_Your goal_. Show all lines of the entries in which the word "computer" is found.

——————————

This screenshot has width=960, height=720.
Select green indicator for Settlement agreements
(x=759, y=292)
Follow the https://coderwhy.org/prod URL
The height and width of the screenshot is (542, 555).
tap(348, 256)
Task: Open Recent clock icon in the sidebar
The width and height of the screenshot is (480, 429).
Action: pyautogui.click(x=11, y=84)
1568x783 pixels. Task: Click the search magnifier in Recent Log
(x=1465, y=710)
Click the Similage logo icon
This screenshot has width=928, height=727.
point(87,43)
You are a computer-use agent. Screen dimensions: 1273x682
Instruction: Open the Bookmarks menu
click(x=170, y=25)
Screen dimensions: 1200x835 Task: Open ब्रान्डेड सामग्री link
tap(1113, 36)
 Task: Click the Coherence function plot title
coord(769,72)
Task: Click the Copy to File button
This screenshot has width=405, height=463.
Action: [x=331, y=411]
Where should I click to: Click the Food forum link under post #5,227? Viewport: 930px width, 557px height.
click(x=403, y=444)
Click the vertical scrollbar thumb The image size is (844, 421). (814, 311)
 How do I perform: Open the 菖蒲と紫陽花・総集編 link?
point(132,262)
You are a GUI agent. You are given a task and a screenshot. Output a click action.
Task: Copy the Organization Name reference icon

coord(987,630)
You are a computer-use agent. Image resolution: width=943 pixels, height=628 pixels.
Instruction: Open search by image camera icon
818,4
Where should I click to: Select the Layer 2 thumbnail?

——————————

_Answer_.
You are a computer-use agent. Screen dimensions: 1273x682
You are a computer-use agent. Image resolution: width=943 pixels, height=628 pixels.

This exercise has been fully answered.